On Wed, Jan 04, 2006 at 11:48:53AM +0000, Alex Hudson wrote:
On Wed, 2006-01-04 at 12:43 +0100, Bernhard Reiter wrote:
3D-type operations are really useful for doing things like drawing SVG objects (a standardised alternative to Flash), fonts, but it also makes the application a lot more consistent cross-platform apparently.
Does SVG have all the features regarding animation and related effects, like sound?
Oh yeah. SVG even defines a network socket layer. Nobody supports the full SVG spec. as far as I know, though (e.g., Firefox 1.5 supports SVG, but I'm pretty sure it doesn't do animation yet - though I think you can fake it with scripting).
I'm ignorant about SVG, are you talking about javascript or does it have a SVG-specific scripting language ? We choosed SWF for scripting capabilities, mainly, which none of the available free player support...
Again for all the flash movies out there, I hope that Gnash will succeed. There have been a few attempts before to create Free Software flash players, but have not made it over the hill of wider acceptance.
I agree.
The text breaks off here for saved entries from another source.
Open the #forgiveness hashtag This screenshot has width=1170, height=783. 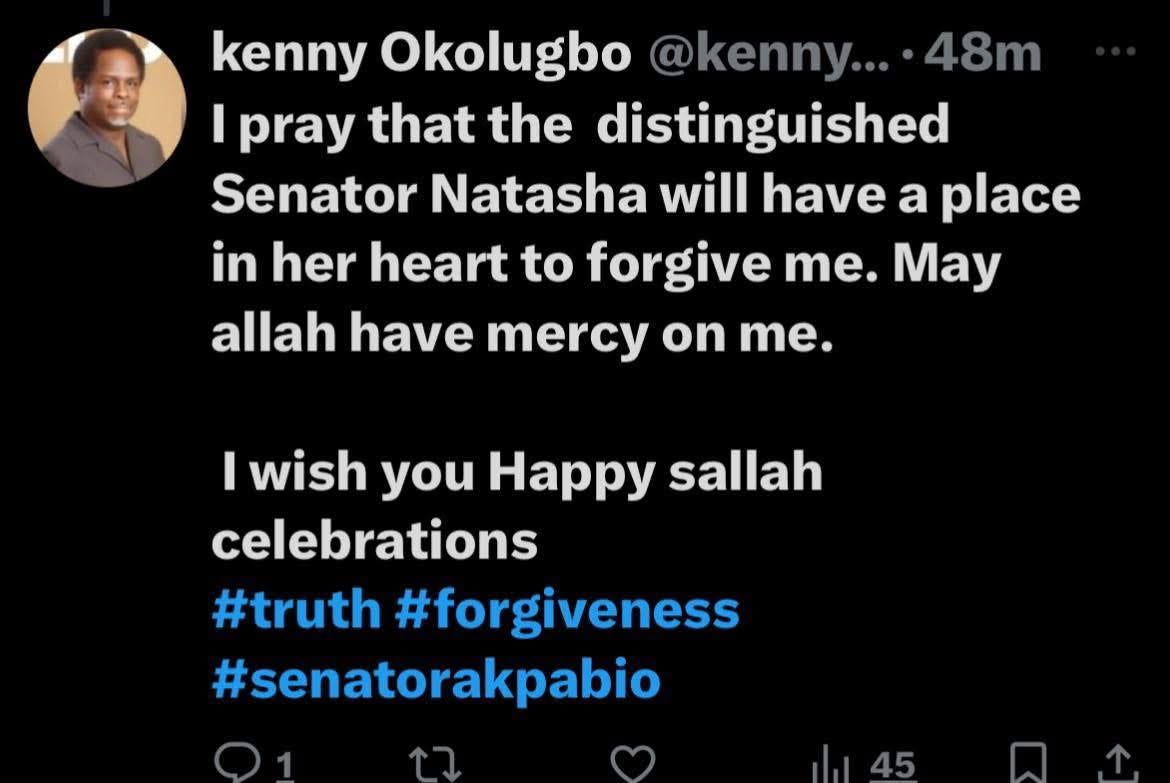[x=567, y=611]
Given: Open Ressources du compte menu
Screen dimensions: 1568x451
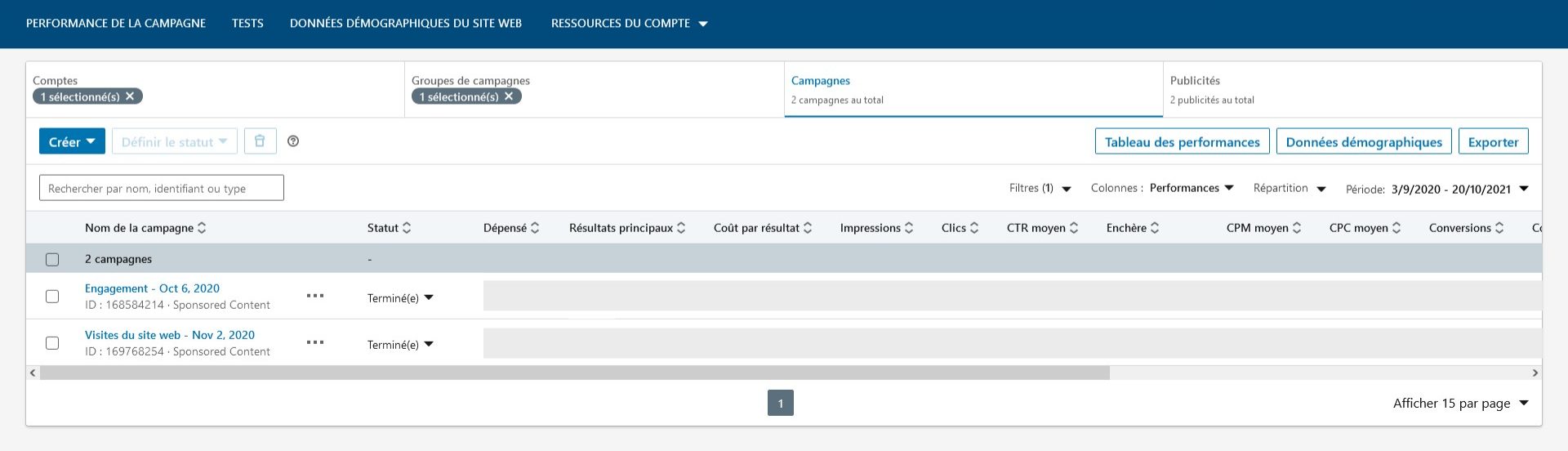Looking at the screenshot, I should (629, 24).
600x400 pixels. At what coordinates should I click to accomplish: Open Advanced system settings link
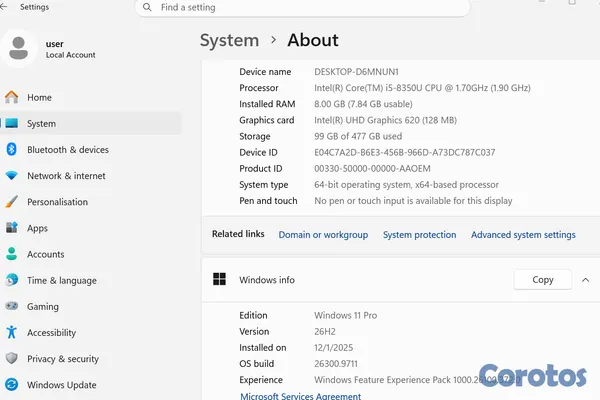coord(523,235)
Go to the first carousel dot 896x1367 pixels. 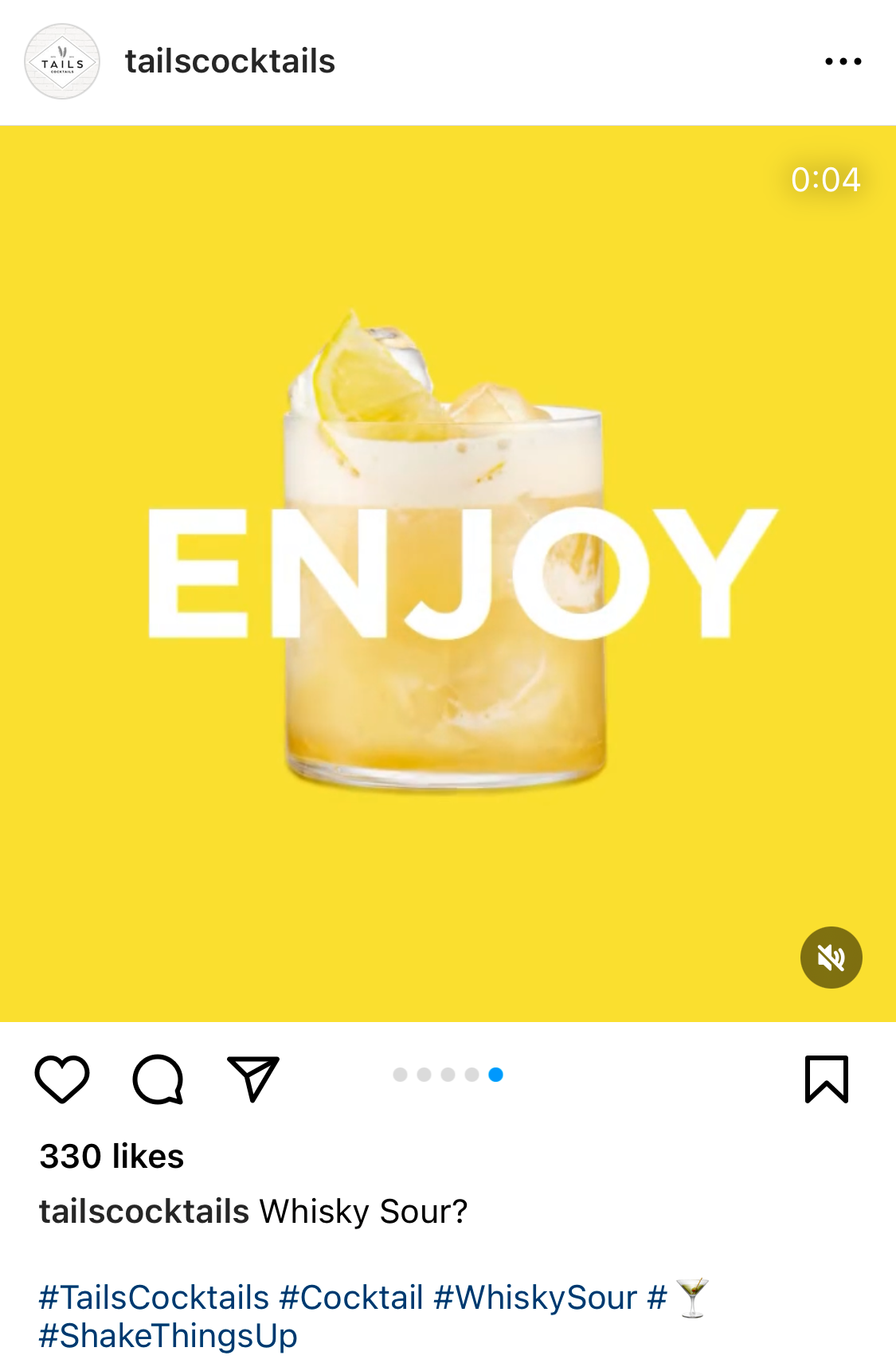point(401,1075)
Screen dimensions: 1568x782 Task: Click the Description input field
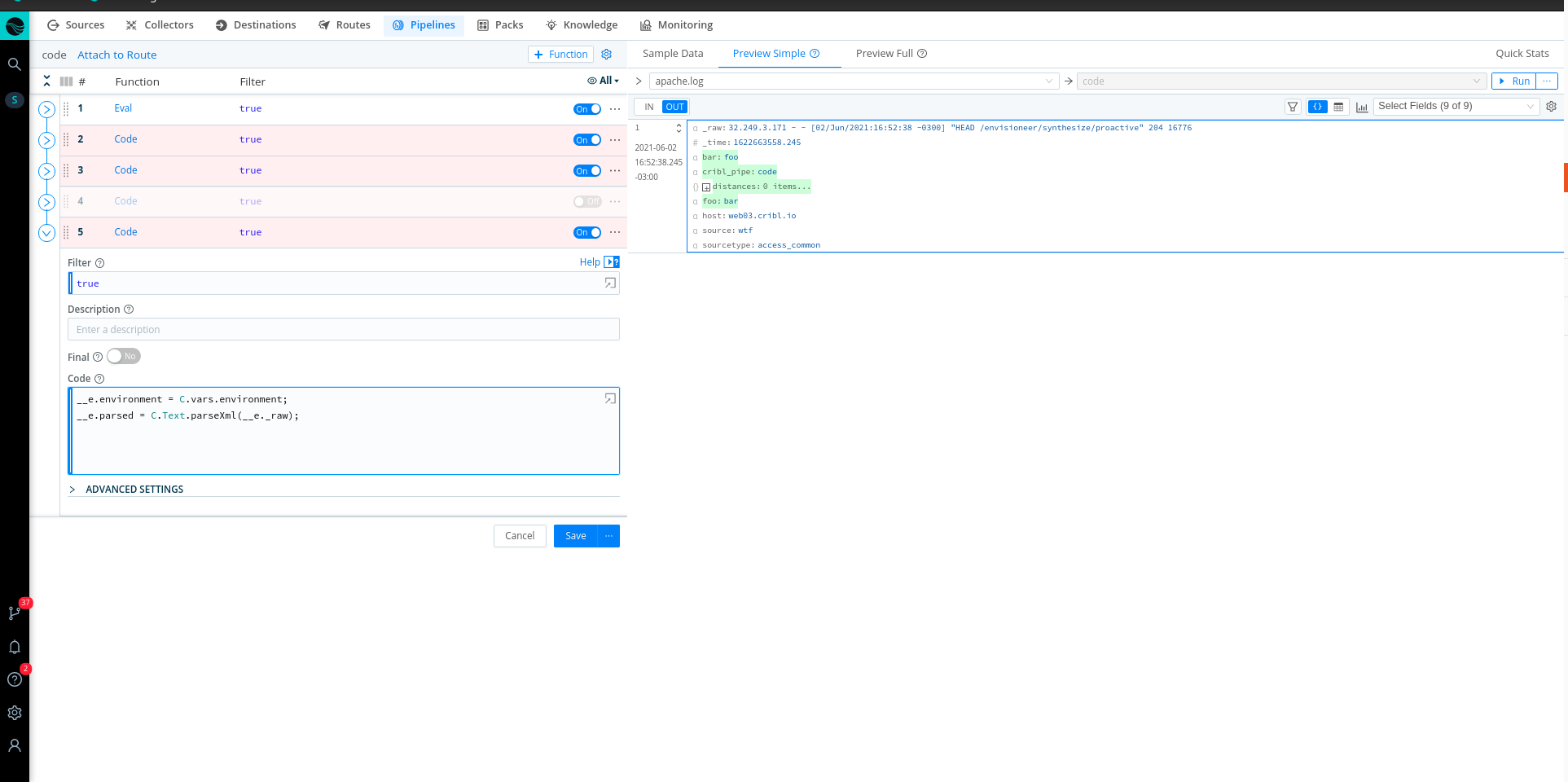click(343, 330)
I don't think a GL requirement is to Gnash's detriment; rather, I think it will allow them to concentrate on understanding the file format than rewriting primitive graphics operations.
I think the best approach would be being modular and accept both GL libraries and 2d libraries. This could be a compile-time define to avoid overhead, but it IMHO it is worth taking old hardware in consideration (hardware waste is getting a problem)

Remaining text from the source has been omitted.